Sadly, more rigorous research showed that these findings were mythical: Mozart is magic but his music does not make you a genius. What it does is increase spatial intelligence by acting on an area of the brain that deals with visualisation of objects and spaces with the mind’s eye. Mozart’s Sonata for Two Pianos in D Major (K448) and his Piano Concerto No 23 (K488) seem to work best. This showed that Mozart was greater than Beethoven, someone proclaimed, till it was found that the Greek composer Yanni’s song ‘Standing in Motion’ worked well too.

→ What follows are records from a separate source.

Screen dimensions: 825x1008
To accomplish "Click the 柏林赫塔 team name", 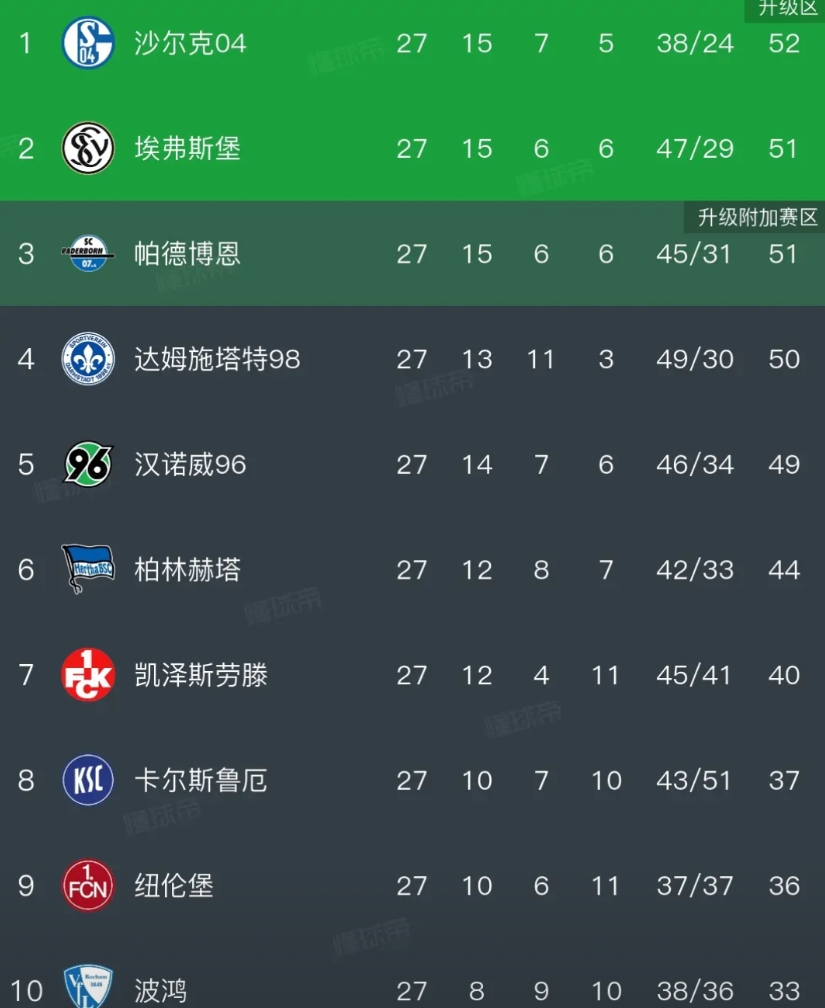I will click(x=187, y=569).
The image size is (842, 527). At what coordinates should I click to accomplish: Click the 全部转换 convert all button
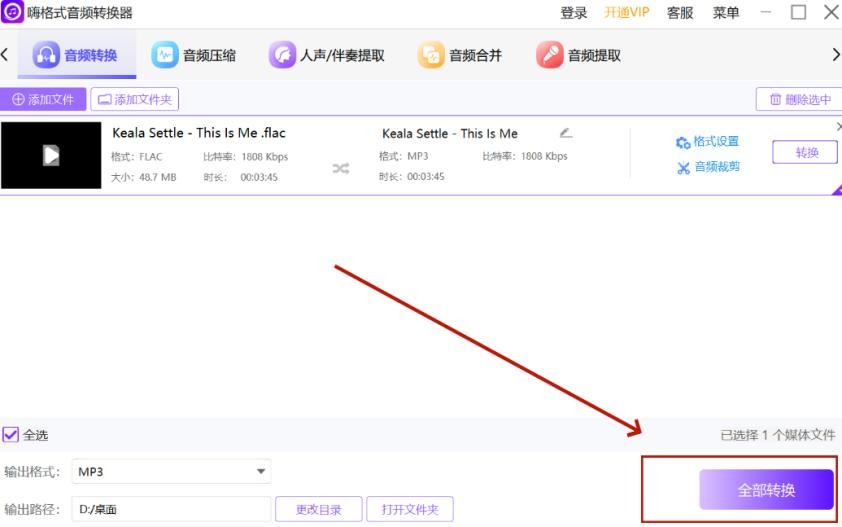click(766, 490)
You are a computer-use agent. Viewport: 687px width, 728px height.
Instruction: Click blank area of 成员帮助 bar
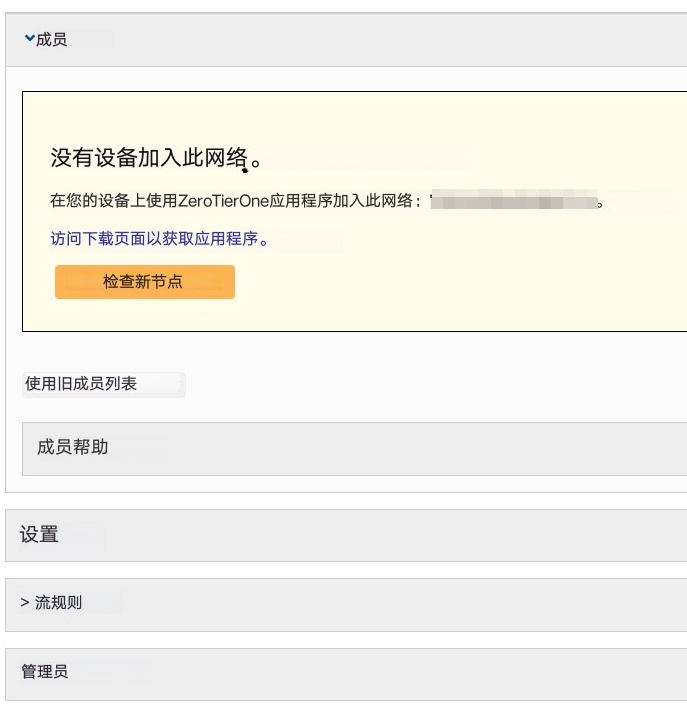(x=395, y=448)
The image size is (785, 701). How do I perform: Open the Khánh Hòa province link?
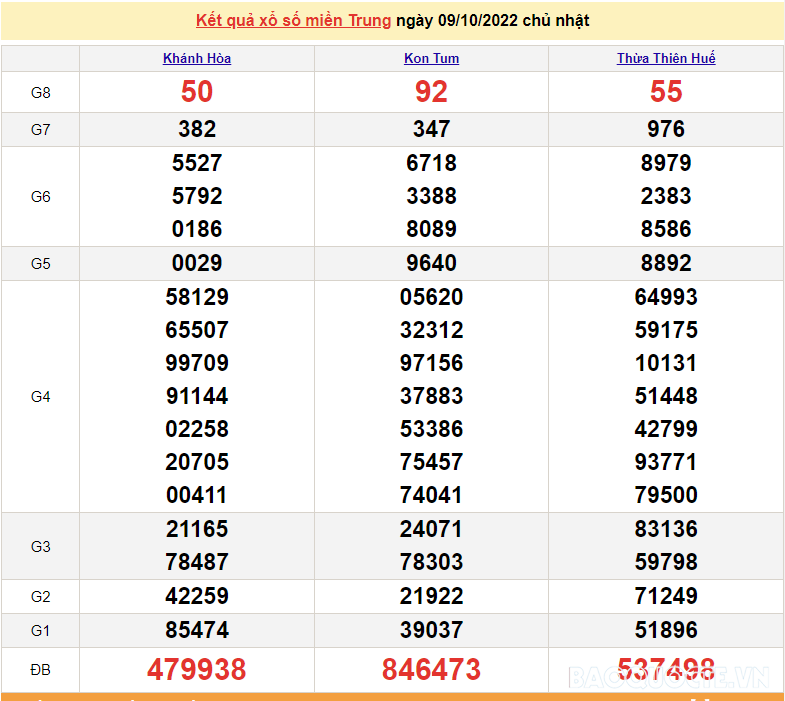(197, 58)
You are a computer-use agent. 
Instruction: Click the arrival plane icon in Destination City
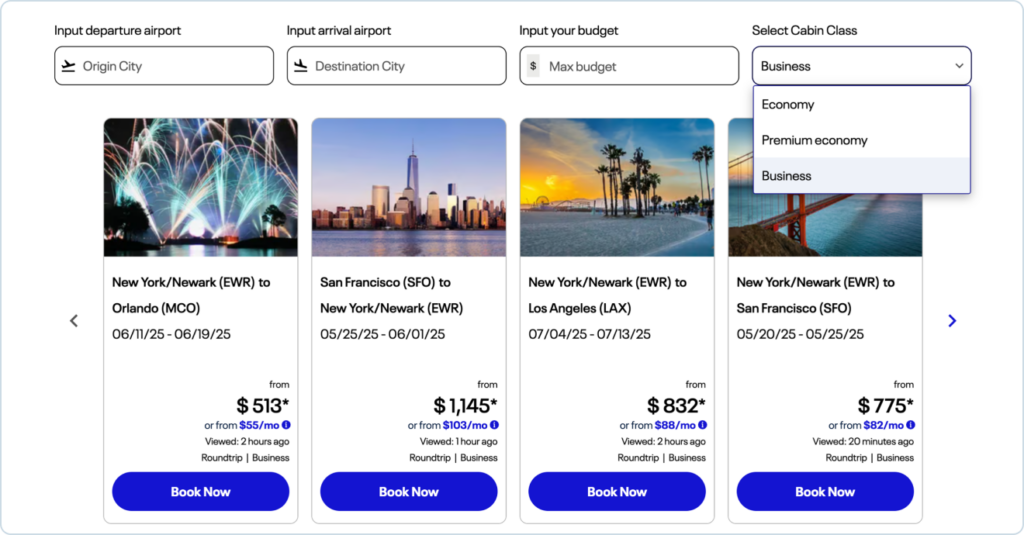(300, 66)
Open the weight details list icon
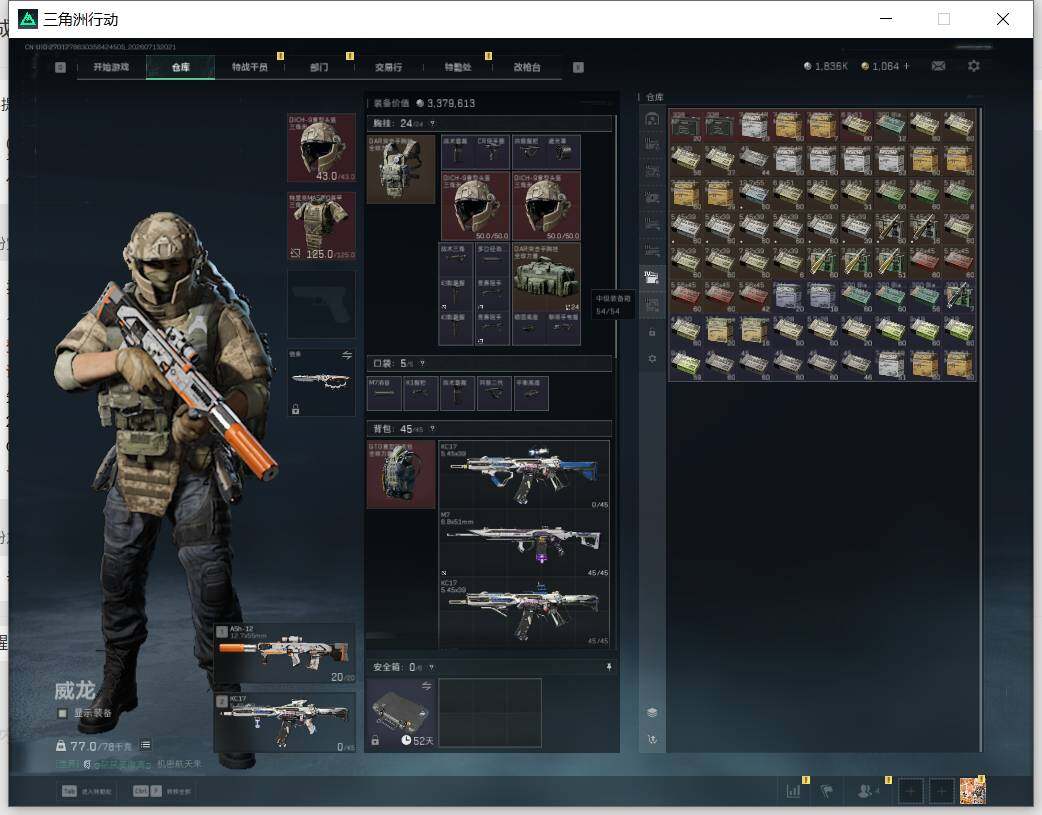This screenshot has width=1042, height=815. point(146,745)
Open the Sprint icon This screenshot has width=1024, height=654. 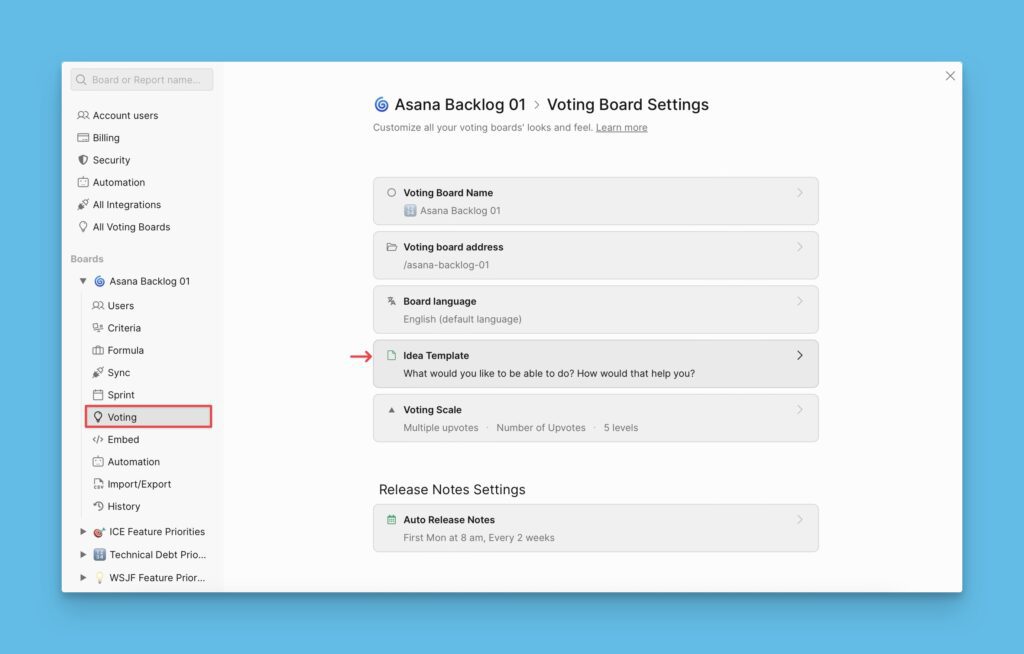coord(100,394)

Does all this really matter? Music, any music, has a positive, uplifting emotional quality. This is biologically due to the possibility that listening to music increases the body’s production of the antibody Immunoglobulin A, and also reduces the stress hormone cortisol, which is why music therapy is now taken seriously in medicine. Thirty trials carried on over 2000 cancer patients showed that music decreased anxiety and even stabilised heart rates and blood pressure levels. It worked particularly well with patients with dementia and clinical depression. Many hospitals also use music to ease anxiety levels during surgery and to relieve postoperative pain. As a clincher, Harvard neurologist Gottfried Schlaug found that the brains of adult musicians had more grey matter than those of non-musicians.

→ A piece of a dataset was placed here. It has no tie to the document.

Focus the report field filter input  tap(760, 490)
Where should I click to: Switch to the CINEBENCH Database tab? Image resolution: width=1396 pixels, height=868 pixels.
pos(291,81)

https://www.youtube.com/watch?v=-s68kHOnpiE

On behalf of non-musicians who love music, I would like to make the point that serious listening too results in an intense activation of both the left and right hemispheres of the brain. I also know from personal experience that music helps memory: ask me to give you the lyrics of pop songs of my teenage years and I will be lost; ask me to sing them, and I will remember every word from 50 years ago. It is a pity there are limits to these things otherwise a chemistry student could rattle off the periodic table set to rap.

All these theories have resulted in music being put to some unusual uses. A cattle-breeder in Turkey first found that playing classical music increased the milk yield of his cows. His reasoning was simple: if music relaxes humans why not cows? This was later backed by a 2001 study at the University of Leicester: they called it their Moosic Study. An Italian vet carries this further by singing arias to his ‘patients’.

The weirdest example comes from Germany where loud classical music is played in a sewage treatment plant: it helps break down waste faster, they found. According to the chief operator of the plant, ‘the secret is in the vibrations of the music which penetrate everything — including the water, the sewage and the cells.’ The possible connection between sewage and listeners of classical music is one I would rather not make.

What I would do instead is listen to 448, 488 and, of course, ‘Ode to Joy’, and listen with concentrated attention. If that does good things to my brain, that is a nice side effect. Incidentally, Mozart’s IQ has now been evaluated to be 165, genius level. So if nothing else, his own brain benefited from his music.